Some parameters to set this are directly measurable; paper thickness
and [take-up] spool size. Others are fuzzier; the buildup is a bit
more than paper thickness, but is easy to calibrate or estimate.
More variable is the wind motor response to varying load. It's
affected by the state of the motor, its regulator setting, the spoolbox
brake and geometry and the condition of the paper. Each player will
respond differently. There's no one exact answer. But the variation
is barely ever a topic of conversation around the player. Good enough
is good enough.
All this, of course, only applies to hand-played rolls that were
recorded onto a take-up spool. In other words, mostly classical
reproducing rolls -- only a small percentage of all the rolls made.
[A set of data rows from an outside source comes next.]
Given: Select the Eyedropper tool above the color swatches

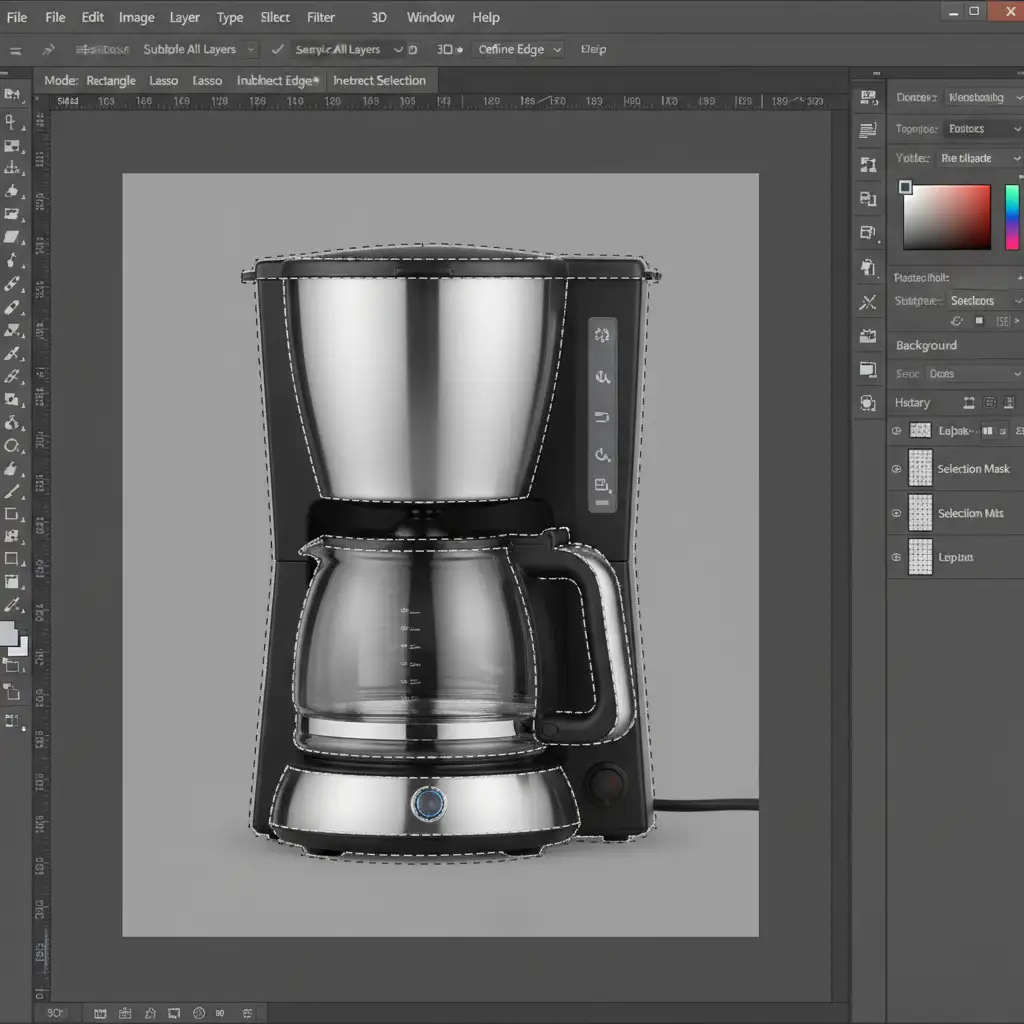Looking at the screenshot, I should click(12, 605).
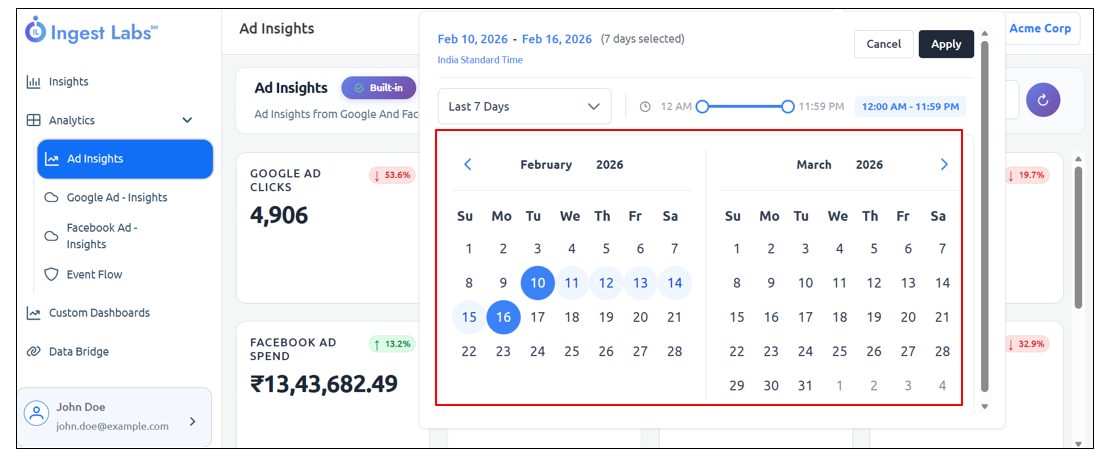
Task: Select Google Ad - Insights menu item
Action: 116,198
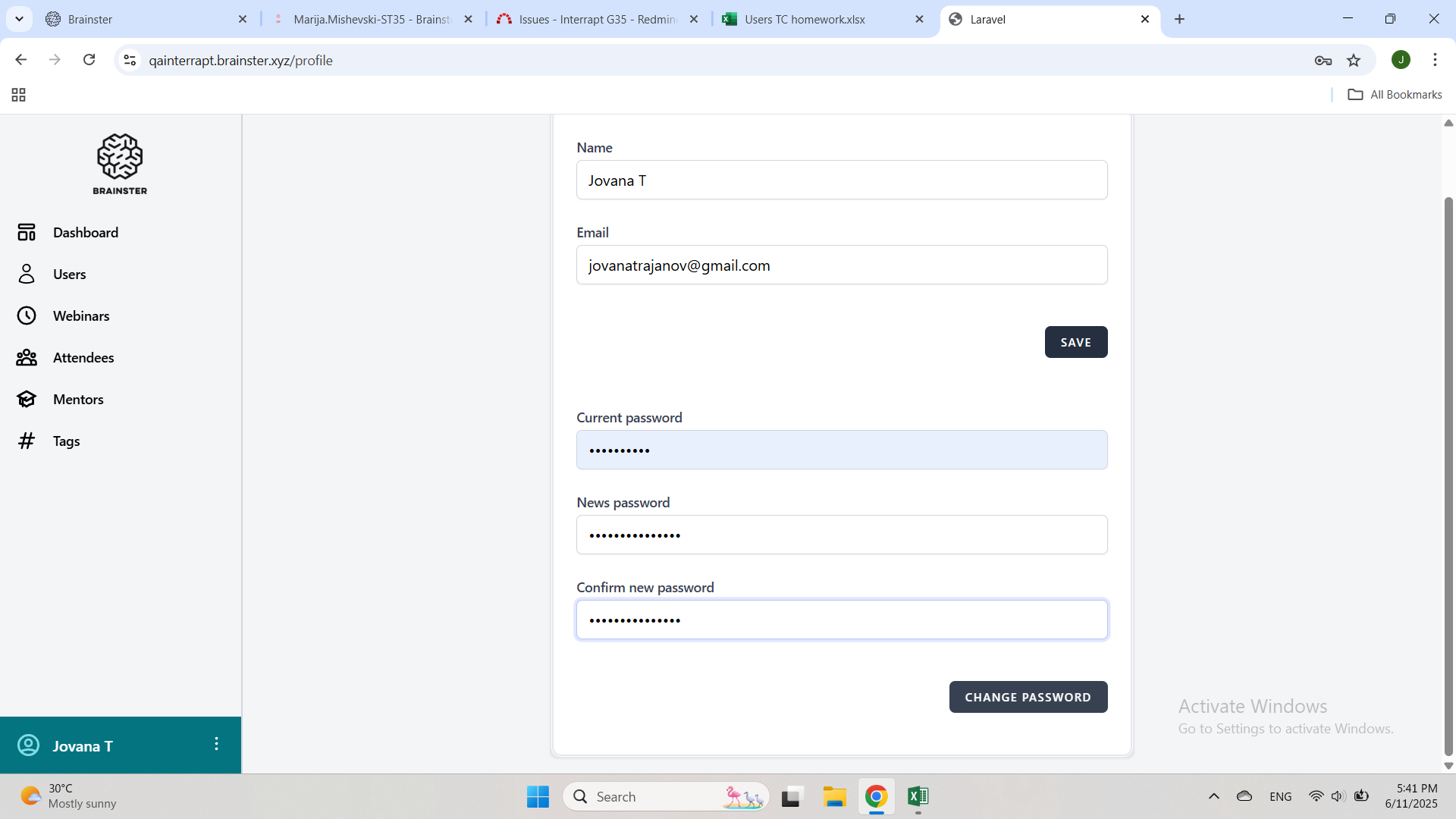Click the Brainster logo in the sidebar
This screenshot has height=819, width=1456.
pyautogui.click(x=120, y=164)
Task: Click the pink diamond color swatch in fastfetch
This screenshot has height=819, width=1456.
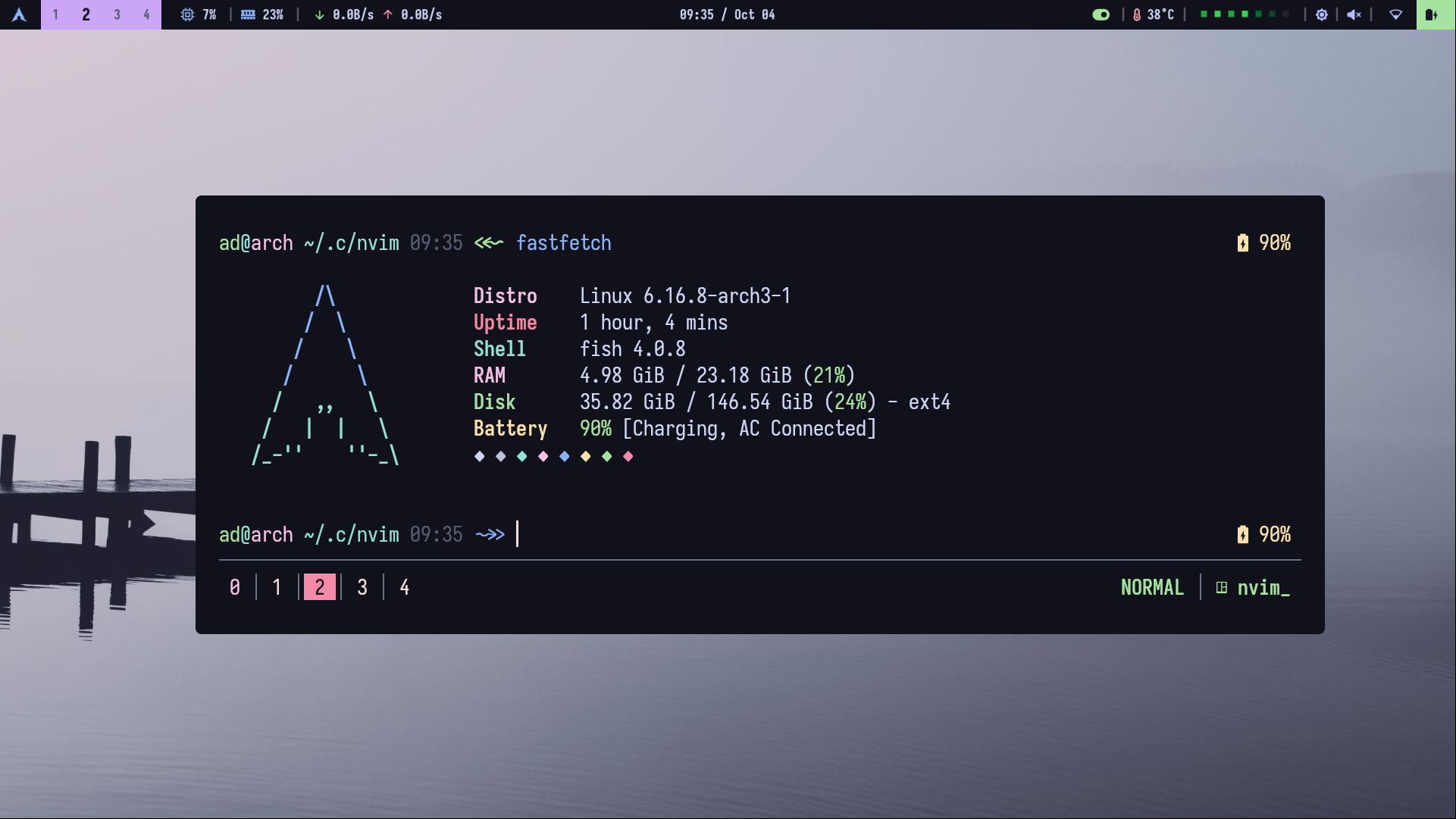Action: pyautogui.click(x=543, y=456)
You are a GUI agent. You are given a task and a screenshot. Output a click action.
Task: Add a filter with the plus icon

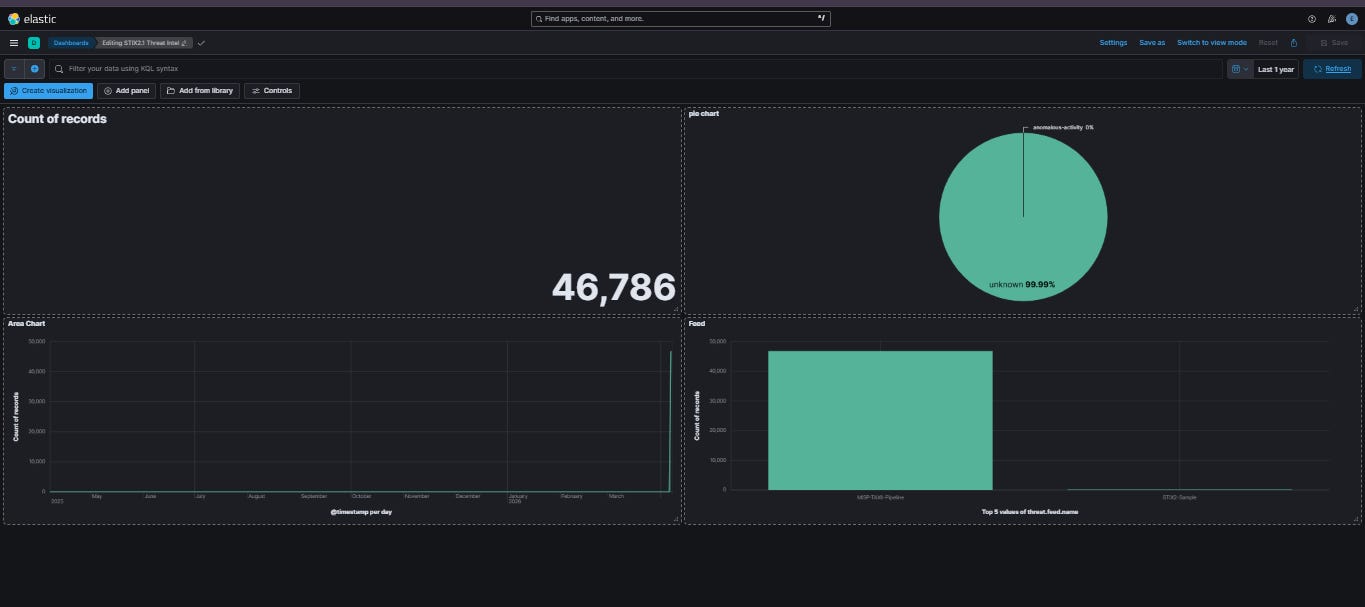pos(35,69)
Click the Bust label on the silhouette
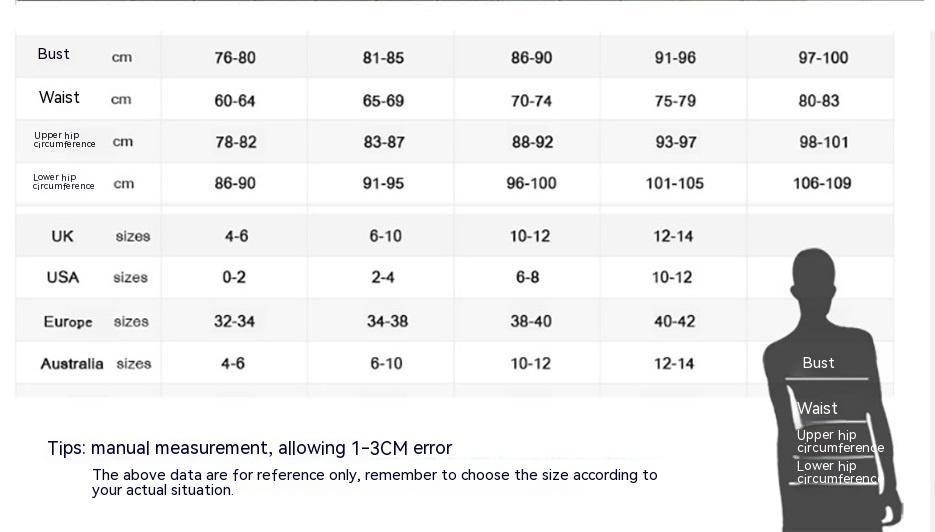Screen dimensions: 935x532 coord(818,363)
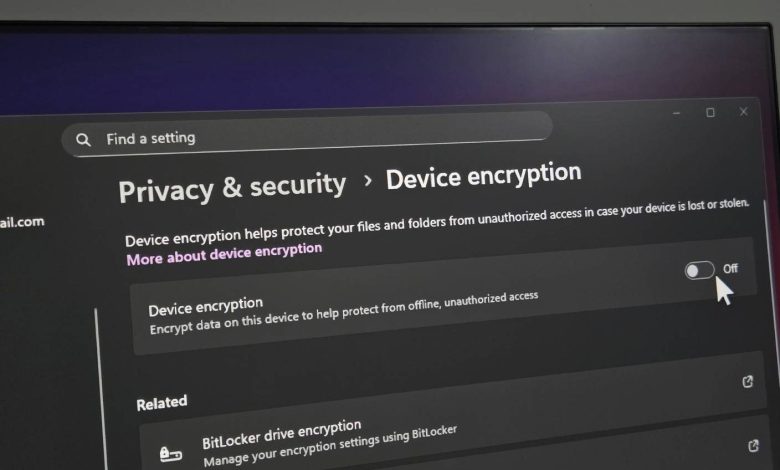Minimize the Settings window
Image resolution: width=780 pixels, height=470 pixels.
tap(676, 113)
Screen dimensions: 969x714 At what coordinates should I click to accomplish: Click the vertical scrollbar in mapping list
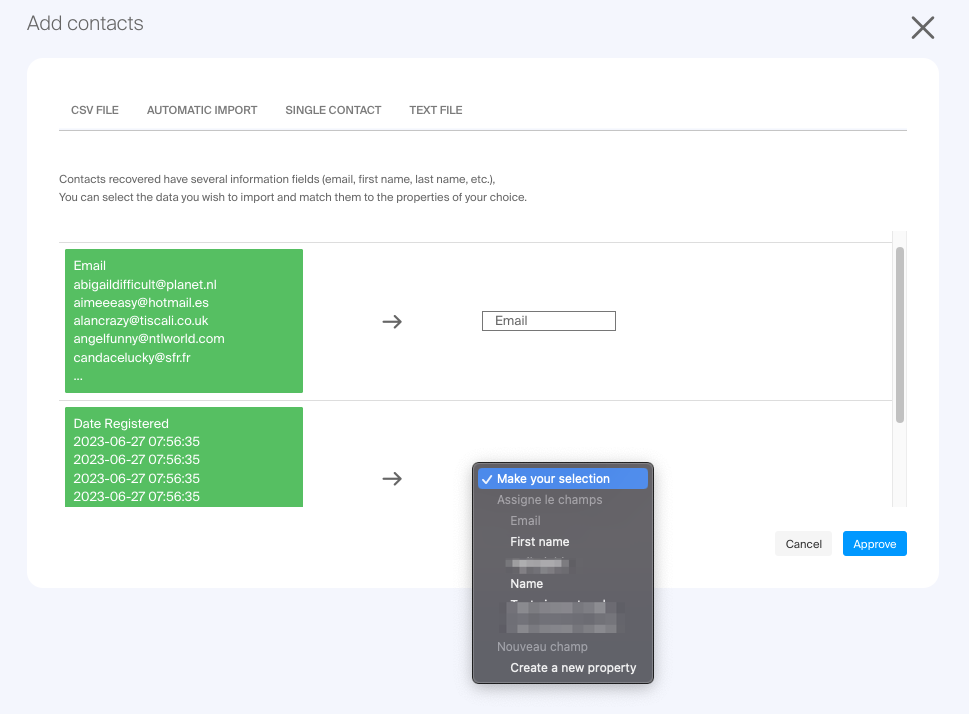[x=900, y=335]
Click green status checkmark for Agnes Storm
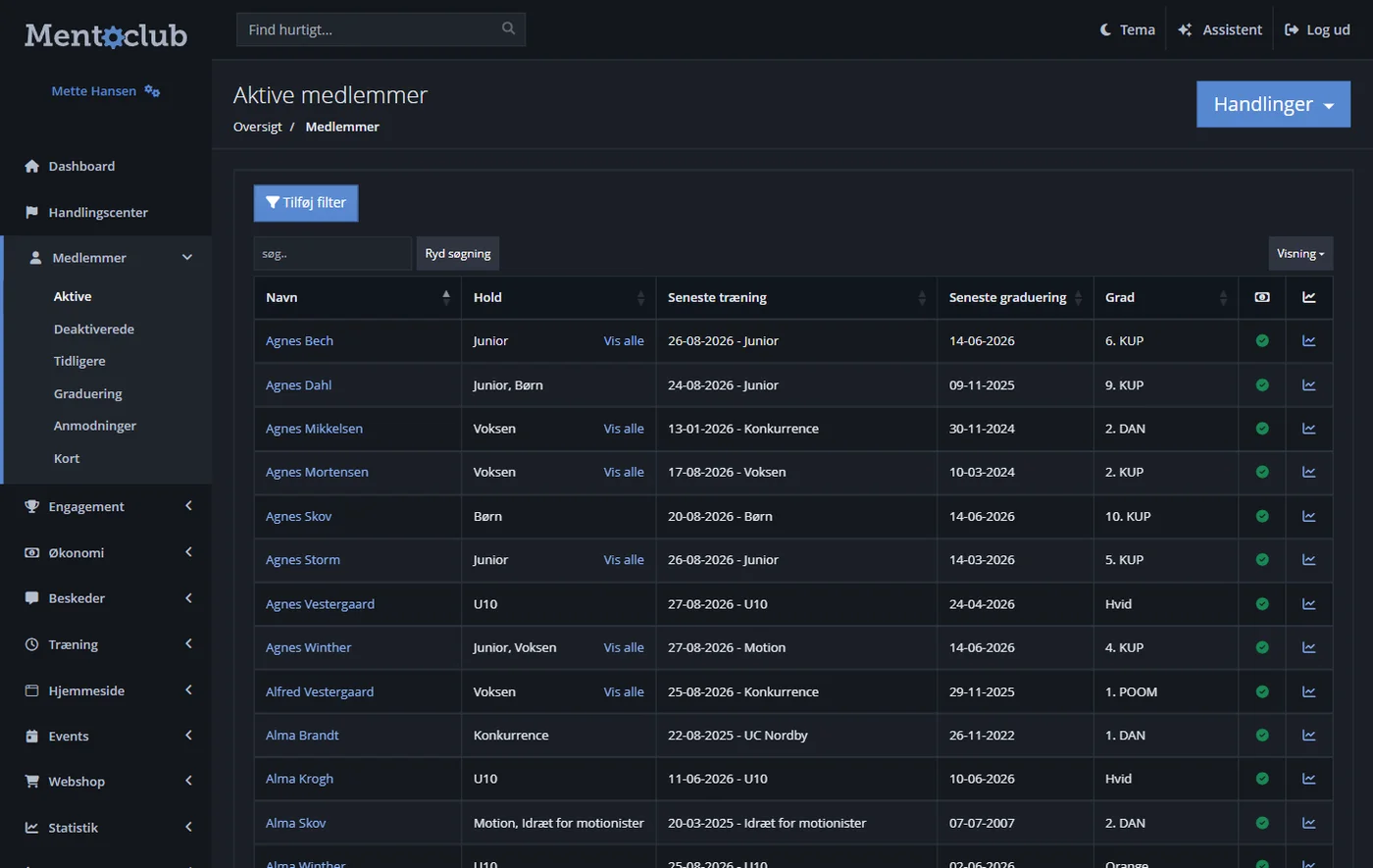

All other rolls are metrically constructed, which is easy to see as
they have a fixed number of steps per beat. When played onto a spool
their music accelerates. But most rolls are short and this is accepted
or more likely not spotted. Fixed-tempo simulations are musically more
accurate for these rolls, excepting the small number that allowed for
acceleration in their construction (e.g. Frank Milne medleys).
But how many simulations really get this wrong? Software from Wayne
Stahnke, Warren Trachtman, and mine, accelerate. There are two
approaches: Warren re-times the notes and plays the file at a constant
MIDI tempo. I do it differently by adding a constantly-increasing MIDI
tempo so I can retain the musical master-file structure. Software will
always -- always -- be more accurate if run from a reconstructed master
with accurate simulation of all aspects of the playback device.
Because it uses the exact same data as the actual roll, not an
approximation of the roll.
The same effects apply in reverse when making new rolls from MIDI.
My software optionally allows for acceleration. Like original rolls,
hand-played material is best compensated, but arranged material is
better cut retaining its musical structure without inbuilt
acceleration, allowing the pianolist to vary tempo to suit.